Cleaning out a stash of frames, mats, framed photos, some of Dad’s old watercolors, etc. today, I found this.
It is work from my beginning calligraphy class at Reed College in Portland, Oregon, where the study of calligraphy shaped the visual identity from the 1940s–1980s in particular, and to a lesser extent today.
My teacher, the former monk Robert Palladino, was forced out in the 1980s, apparently by a cabal of humanities professors who felt that calligraphy was just pretty writing but not really intellectually serious.That is my take on it; in his interview Palladino says that his half-time job was sacrificed so the studio arts program (always an orphan) could hire a full-time sculptor. But I think that he was too nice a guy (and hampered by his half-time appointment) to be an active player in the game of faculty politics and to build alliances to fight for his program. (I saw something similar happen to two other professors, who had in common that they were female and foreign-born.)
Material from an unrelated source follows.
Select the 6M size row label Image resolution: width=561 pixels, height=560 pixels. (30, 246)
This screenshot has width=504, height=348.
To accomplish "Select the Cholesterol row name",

The professors who sneered at calligraphy were wrong, of course. If you took Lloyd Reynolds’ or Palladino’s courses, you ended up getting a whole history of the Western tradition, since the study of calligraphy — like music history — brought with it lineages of thinkers, rulers, and texts. And in everyone’s favorite anecdote, the fact that Apple co-founder Steve Jobs sat it on one of Palladino’s classes influenced the screen fonts and graphics of Macintosh computers a decade later.
Me, I just took one semester’s worth. I was a little overawed by my roommate, who sucked down calligraphy like oxygen and went on to become a professional calligrapher and graphic designer in San Francisco. I was a toddler scribbling on the wall with a crayon compared to him.